The Gibson Les Paul guitar was conceived at the very beginning of electric guitar history and has held its place at the forefront of guitar technology ever since. The two key elements that make the Les Paul guitars special are the vision of Les Paul himself, an eminent guitarist and enthusiastic inventor and the fact that the Gibson guitar company has always held extremely high standards of excellence for its instruments.

Les Paul is often credited with inventing the solid body electric guitar, and his involvement with the Gibson models was more or less just a happy accident. When he was a teenage performer he tried amplifying an ordinary acoustic guitar so that he could be heard by the audience. The feedback that resulted was finally eliminated by attaching the neck of an Epiphone guitar onto a block of wood. This was so strange looking that Les’ musical talents were not taken seriously so he attached wings to the side of the wood so that it resembled a conventional guitar shape.

The moving force behind the financial and artistic success of the Les Paul guitar was the desire of the Gibson Guitar Corporation to market a solid body model electric guitar under the name of an established guitarist. By this time, the early 1950′s, Les Paul was the most popular electric guitar player of the time. It would be a great triumph for Gibson to snare the endorsement of this guitarist who had conceived and made his own electric guitar which had become the basis for a solid electric guitar sold by his friend, Leo Fender. Eventually, after recommending some changes to the appearance of the new Gibson guitar, Les Paul allowed it to be released under his name.

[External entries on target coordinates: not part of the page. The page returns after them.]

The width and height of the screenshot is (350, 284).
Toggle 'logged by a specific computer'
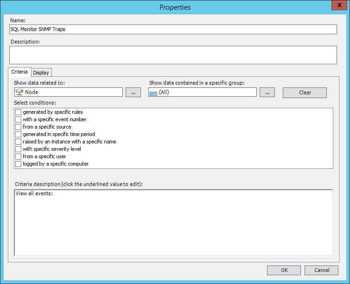(x=19, y=164)
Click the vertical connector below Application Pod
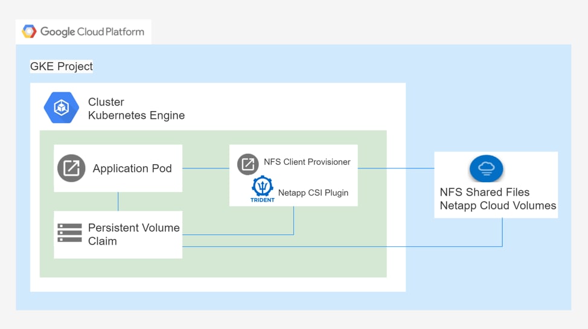The image size is (588, 329). pos(118,201)

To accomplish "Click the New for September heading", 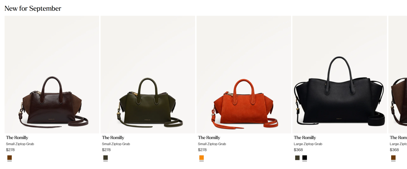I will (33, 8).
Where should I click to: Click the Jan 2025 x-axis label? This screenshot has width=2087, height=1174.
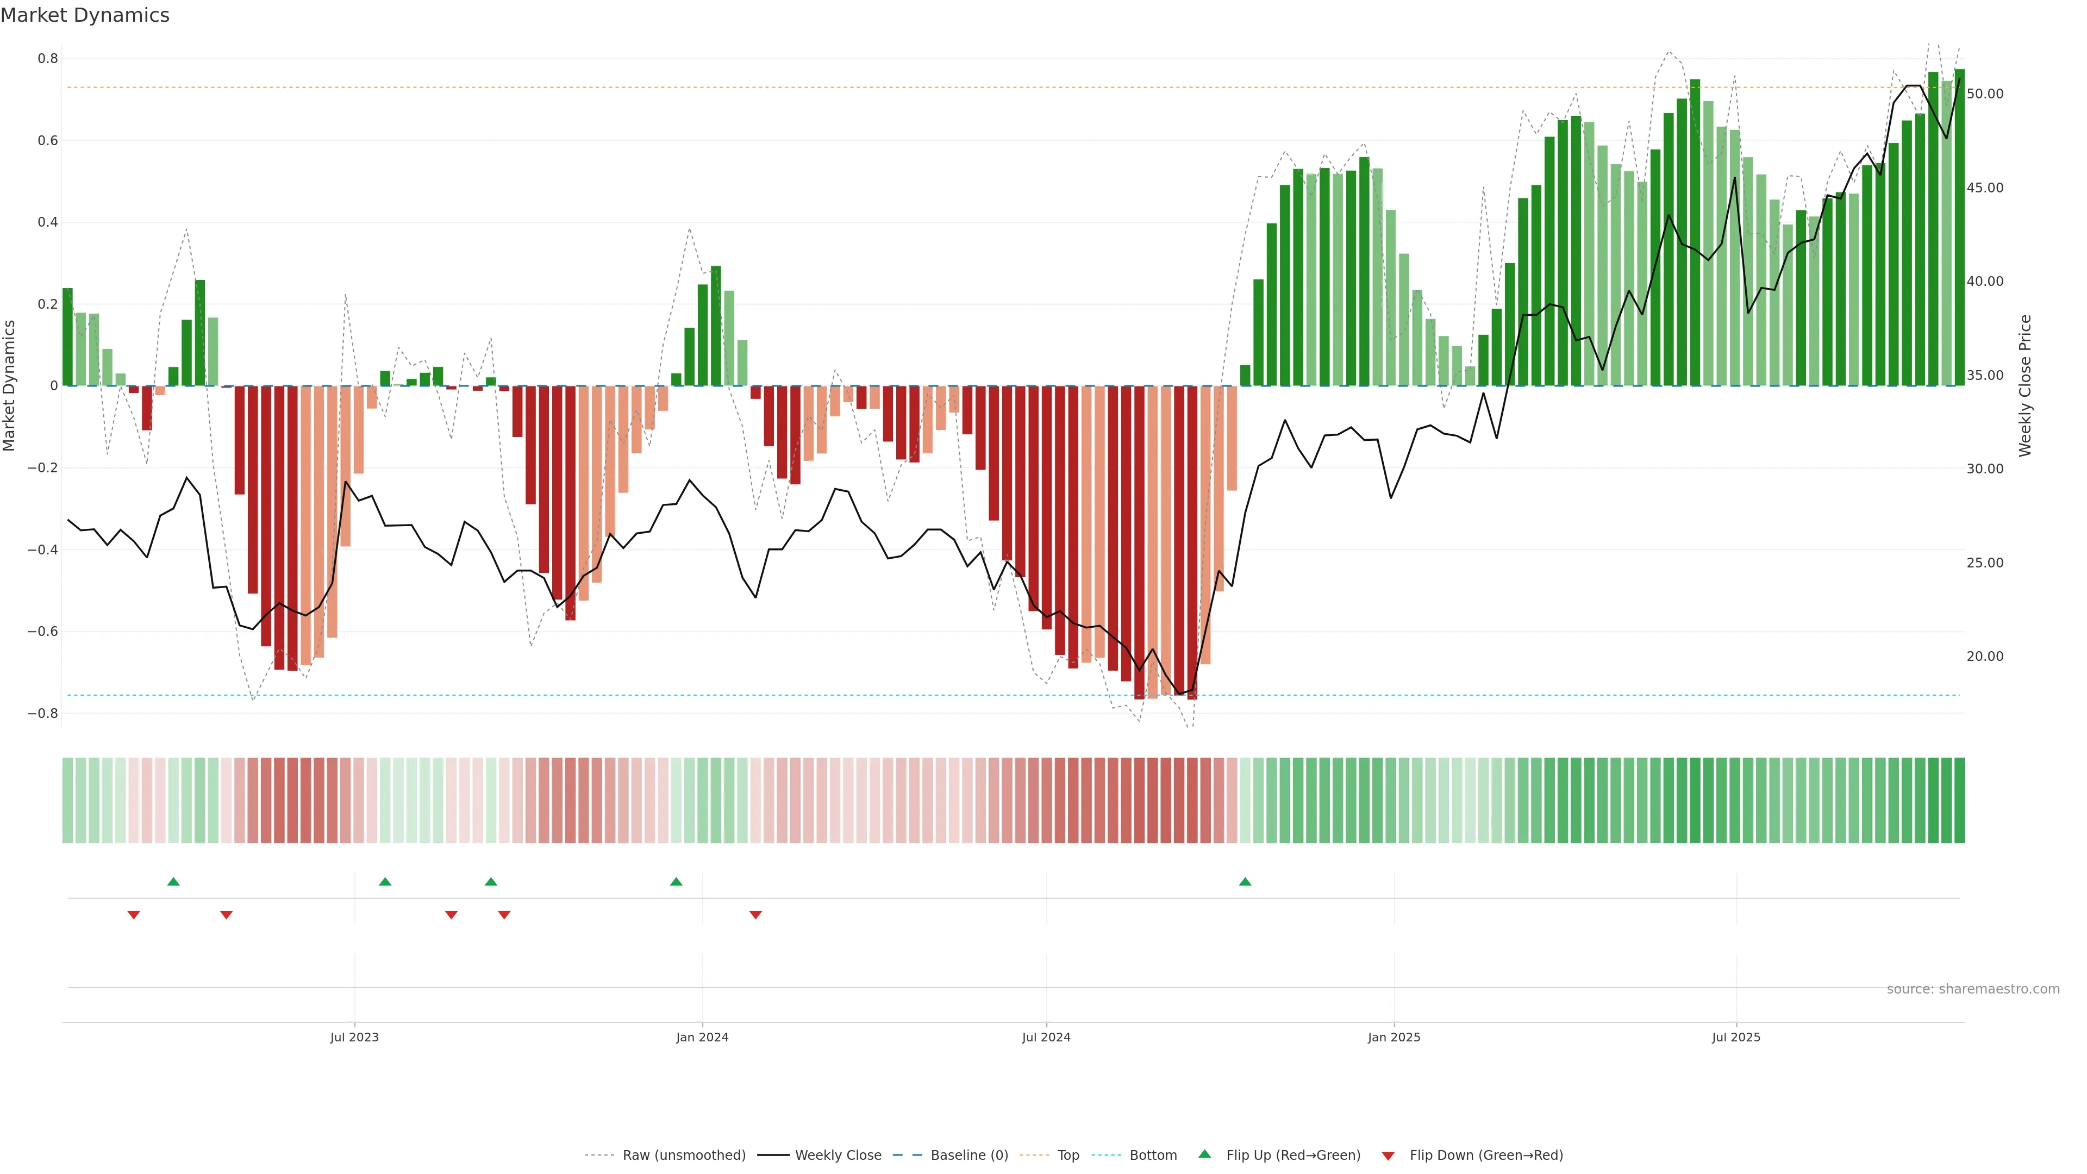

There are a couple of design elements that stand out in the Les Paul range of guitars. The strings on a Les Paul guitar are mounted “hollow body style” on top of the guitar instead of passing through the body as is common with other brands of solid body guitars. This is merely a stylistic distinction, not affecting the sound of the guitar. The characteristic warm tone of the Les Paul guitars is due to the types of wood chosen by Gibson for these models. As we should expect from a guitar endorsed by the man whose own guitar design was nicknamed “the log”, Les Paul guitars are also heavier and thicker than other solid body guitars. Both Les Paul and the Gibson corporation were fans of starting with substance and piling on heaps of style, so most Les Paul model guitars feature flashy inlays on the neck and headstock.

The Gibson Guitar Corporation has made many models under the Les Paul brand. Featuring names like Classic, Supreme, Standard, Studio Baritone, Studio, Goddess, Menace, New Century, Vixen, Special, Doublecuts and Melody Maker, each one has its own individual sound. Between 1969 and 1979 Gibson even marketed a range of Les Paul bass guitars. The Gibson Les Paul guitars have also been imitated by other companies such as Ibanez and Tokai. The legal wrangles surrounding these attempts at copying Les Paul guitars have only added to their collectibility.